After recovering from its worst recession in 2019 (-13%), the semiconductor industry entered a turbocharged growth cycle in 2020. Volumes were driven by unusually strong demand for consumer electronics (PCs, smartphones, audio and video equipment, accounting for 80% of final semiconductor sales); prices were pushed higher by a tight supply/demand equilibrium and the product mix improved with the introduction of higher priced, new-generation chips using the 5nm manufacturing node. The same three drivers have now reversed, with consumer electronics deep in the red, rising inventories sending prices down and next-generation chips only in their ramp-up phase. After growing by a record +24% in 2021 and slowing to +8% in 2022, we anticipate global semiconductor sales to fall by as much as -15% to USD495bn in 2023. In our scenario, monthly sales would bottom out in Q3 2023 but a strong recovery would be hampered by weak final demand for consumer electronics.

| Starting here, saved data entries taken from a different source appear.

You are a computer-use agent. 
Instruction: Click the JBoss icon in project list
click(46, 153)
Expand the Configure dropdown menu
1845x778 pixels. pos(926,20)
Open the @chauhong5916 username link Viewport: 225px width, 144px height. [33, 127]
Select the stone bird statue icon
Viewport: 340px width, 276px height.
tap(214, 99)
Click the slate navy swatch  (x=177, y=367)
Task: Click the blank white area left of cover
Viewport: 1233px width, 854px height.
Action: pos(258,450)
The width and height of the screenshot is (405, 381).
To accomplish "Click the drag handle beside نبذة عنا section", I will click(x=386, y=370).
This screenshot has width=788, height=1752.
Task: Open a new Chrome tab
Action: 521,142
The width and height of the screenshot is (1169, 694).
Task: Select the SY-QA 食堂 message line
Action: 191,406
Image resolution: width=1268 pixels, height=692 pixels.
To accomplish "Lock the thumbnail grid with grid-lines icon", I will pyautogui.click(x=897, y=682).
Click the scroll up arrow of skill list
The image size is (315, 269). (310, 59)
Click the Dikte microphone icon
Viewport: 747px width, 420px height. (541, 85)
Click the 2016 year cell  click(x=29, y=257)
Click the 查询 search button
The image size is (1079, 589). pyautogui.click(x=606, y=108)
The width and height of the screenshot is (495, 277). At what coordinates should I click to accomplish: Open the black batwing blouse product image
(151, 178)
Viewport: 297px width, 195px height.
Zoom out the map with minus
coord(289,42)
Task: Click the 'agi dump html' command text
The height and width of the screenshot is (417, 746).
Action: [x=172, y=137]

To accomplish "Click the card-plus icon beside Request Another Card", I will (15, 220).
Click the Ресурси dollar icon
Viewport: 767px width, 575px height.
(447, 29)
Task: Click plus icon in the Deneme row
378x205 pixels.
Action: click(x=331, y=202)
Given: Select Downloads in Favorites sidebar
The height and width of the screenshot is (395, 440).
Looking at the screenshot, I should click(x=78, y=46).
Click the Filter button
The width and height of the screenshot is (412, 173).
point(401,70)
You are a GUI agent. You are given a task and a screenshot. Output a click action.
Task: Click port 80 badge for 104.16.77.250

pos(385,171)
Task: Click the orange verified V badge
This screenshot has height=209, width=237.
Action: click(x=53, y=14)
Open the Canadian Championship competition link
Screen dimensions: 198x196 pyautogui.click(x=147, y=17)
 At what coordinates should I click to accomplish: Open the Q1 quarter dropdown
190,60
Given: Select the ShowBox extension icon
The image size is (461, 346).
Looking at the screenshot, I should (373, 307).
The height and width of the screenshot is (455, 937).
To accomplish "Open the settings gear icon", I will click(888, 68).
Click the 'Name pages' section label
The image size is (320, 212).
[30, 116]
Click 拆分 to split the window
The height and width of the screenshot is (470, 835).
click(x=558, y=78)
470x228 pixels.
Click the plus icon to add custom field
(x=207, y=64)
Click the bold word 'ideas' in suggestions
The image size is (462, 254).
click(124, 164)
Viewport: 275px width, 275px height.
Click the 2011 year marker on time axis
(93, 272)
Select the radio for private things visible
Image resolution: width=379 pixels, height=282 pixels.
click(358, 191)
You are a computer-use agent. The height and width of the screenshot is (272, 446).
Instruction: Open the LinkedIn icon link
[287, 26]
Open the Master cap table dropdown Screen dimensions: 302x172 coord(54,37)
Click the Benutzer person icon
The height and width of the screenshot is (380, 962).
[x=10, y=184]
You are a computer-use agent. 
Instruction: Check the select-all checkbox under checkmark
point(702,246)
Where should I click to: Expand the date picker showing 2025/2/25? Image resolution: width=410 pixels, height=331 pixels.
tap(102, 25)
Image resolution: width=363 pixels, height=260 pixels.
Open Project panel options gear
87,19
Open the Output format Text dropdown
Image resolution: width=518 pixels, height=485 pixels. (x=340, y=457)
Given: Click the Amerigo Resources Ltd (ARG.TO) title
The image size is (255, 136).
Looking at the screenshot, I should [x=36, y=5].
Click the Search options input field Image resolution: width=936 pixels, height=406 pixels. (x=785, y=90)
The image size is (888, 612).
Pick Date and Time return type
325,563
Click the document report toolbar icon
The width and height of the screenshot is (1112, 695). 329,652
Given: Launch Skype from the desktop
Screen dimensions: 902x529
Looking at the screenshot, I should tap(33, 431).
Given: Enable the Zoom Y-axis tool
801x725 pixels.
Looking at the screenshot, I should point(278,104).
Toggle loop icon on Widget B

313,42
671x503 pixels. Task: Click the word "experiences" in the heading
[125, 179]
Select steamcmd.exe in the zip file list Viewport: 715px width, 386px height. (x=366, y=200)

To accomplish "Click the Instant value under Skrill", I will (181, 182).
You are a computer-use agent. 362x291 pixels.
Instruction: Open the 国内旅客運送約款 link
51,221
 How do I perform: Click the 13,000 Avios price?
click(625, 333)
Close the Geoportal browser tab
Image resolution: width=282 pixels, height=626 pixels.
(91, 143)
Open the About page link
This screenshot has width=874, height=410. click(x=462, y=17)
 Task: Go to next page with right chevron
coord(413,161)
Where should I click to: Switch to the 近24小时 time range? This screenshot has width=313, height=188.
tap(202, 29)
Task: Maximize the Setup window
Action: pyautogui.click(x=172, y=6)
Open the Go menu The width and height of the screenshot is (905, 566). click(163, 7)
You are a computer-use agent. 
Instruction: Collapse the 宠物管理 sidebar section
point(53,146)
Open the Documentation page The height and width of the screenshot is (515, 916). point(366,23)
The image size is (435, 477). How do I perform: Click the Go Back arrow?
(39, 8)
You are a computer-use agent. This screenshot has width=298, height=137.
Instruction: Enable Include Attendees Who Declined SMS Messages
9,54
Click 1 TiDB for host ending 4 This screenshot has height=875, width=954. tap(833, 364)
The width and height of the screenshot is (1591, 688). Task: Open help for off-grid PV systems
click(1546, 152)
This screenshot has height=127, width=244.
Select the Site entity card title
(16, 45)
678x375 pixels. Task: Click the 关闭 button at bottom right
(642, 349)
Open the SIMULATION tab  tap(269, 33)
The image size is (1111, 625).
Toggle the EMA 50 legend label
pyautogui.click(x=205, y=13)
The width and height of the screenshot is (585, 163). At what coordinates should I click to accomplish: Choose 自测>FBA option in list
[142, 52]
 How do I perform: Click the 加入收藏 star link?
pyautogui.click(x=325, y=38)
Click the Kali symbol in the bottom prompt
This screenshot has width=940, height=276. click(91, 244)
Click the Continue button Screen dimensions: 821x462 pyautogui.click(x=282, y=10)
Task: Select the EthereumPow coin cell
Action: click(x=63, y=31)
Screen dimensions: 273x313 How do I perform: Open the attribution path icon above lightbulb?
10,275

On top of the industry’s inherent boom-and-bust nature, we believe renewed tensions in the so-called US-China tech cold war are another major risk factor. The previous US administration implemented a series of regulations to prevent Chinese companies from acquiring critical US semiconductor manufacturing technologies and equipment. After an apparent truce between both countries, the US passed new pieces of legislation to further slow down China’s progress in semiconductor manufacturing by adding restrictions on exports of key technologies to a growing list of Chinese players.
Reflecting its growing economic and strategic significance, the industry will benefit from substantial financial incentives to expand its R&D and manufacturing activities in Europe and North America in coming years. While we do not expect such moves to challenge Asia’s domination in semiconductor manufacturing in the short term, they will most likely contribute to more balanced trade flows in a more distant future.